Dans la seconde phrase, je viens de Paris, de lie Paris à je viens, & sert à désigner le lieu d'où je viens.

L’Ablatif a été introduit après le datif pour plus grande netteté.

Sanctius, Vossius, la Méthode de Port-Royal, & les Grammairiens les plus habiles, soûtiennent que l’ablatif est le cas de quelqu'une des prépositions qui se construisent avec l’ablatif ; en sorte qu'il n'y a jamais d’ablatif qui ne suppose quelqu'une de ces prépositions exprimée ou sousentendue.

[modifier] Ablatif absolu.

Par ablatif absolu les Grammairiens entendent un incise qui se trouve en Latin dans une période, pour y marquer quelque circonstance ou de tems ou de maniere, &c. & qui est énoncé simplement par l’ablatif : par exemple, imperante Cæsare Augusto, Christus natus est : Jesus-Christ est venu au monde sous le regne d'Auguste. Cæsar deleto hostium exercitu, &c. César après avoir défait l'armée de ses ennemis, &c. imperante Caesare Augusto, deleto exercitu, sont des ablatifs qu'on appelle communément absolus, parce qu'ils ne paroissent pas être le régime d'aucun autre mot de la proposition. Mais on ne doit se servir du terme d’absolu, que pour marquer ce qui est indépendant, & sans relation à un autre : or dans tous les exemples que l'on donne de l’ablatif absolu, il est évident que cet ablatif a une relation de raison avec les autres mots de la phrase, & que sans cette relation il y seroit hors d'œuvre, & pourroit être supprimé.

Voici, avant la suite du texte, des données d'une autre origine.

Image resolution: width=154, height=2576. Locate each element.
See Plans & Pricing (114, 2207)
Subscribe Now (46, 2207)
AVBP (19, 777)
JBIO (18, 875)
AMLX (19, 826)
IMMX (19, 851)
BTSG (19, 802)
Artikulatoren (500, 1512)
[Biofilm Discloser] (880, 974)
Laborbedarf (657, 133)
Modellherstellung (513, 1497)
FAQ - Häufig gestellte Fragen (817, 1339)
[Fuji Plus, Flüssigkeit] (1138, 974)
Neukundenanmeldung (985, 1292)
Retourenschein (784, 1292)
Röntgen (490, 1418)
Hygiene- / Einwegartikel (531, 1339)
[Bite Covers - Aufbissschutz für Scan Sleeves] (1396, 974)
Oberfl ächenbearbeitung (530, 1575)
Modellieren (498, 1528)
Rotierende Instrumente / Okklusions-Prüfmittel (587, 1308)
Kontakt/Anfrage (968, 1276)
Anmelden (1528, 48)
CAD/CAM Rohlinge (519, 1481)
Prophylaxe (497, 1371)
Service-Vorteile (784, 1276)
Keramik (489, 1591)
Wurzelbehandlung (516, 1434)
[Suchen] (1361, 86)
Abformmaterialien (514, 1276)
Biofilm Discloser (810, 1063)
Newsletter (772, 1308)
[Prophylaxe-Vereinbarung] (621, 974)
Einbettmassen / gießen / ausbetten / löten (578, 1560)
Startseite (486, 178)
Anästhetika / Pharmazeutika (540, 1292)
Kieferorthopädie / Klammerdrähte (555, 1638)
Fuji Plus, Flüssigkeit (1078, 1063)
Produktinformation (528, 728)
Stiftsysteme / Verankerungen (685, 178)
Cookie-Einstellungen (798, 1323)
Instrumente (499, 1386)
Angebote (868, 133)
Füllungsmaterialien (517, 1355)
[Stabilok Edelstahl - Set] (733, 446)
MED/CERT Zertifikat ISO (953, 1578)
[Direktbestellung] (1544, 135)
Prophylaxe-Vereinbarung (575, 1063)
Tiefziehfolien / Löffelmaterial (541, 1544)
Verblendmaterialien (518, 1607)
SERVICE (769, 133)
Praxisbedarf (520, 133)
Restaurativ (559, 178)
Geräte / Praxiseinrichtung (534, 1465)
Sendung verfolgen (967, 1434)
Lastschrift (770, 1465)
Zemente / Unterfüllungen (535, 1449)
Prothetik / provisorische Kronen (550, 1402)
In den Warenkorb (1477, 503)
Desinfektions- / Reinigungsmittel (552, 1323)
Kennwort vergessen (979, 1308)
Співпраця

D'ailleurs, il ne peut y avoir que la premiere dénomination du nom qui puisse être prise absolument & directement ; les autres cas reçoivent une nouvelle modification ; & c'est pour cela qu'ils sont appellés cas obliques. Or il faut qu'il y ait une raison de cette nouvelle modification ou changement de terminaison ; car tout ce qui change, change par autrui ; c'est un axiome incontestable en bonne Métaphysique : un nom ne change la terminaison de sa premiere dénomination, que parce que l'esprit y ajoûte un nouveau rapport, une nouvelle vûe. Quelle est cette vûe ou rapport qu'un tel ablatif désigne ? est-ce le tems, ou la maniere, ou le prix, ou l'instrument, ou la cause, &c. Vous trouverez toûjours que ce rapport sera quelqu'une de ces vûes de l'esprit qui sont d'abord énoncées indéfiniment par une préposition, & qui sont ensuite déterminées par le nom qui se rapporte à la préposition : ce nom en fait l'application ; il en est le complément.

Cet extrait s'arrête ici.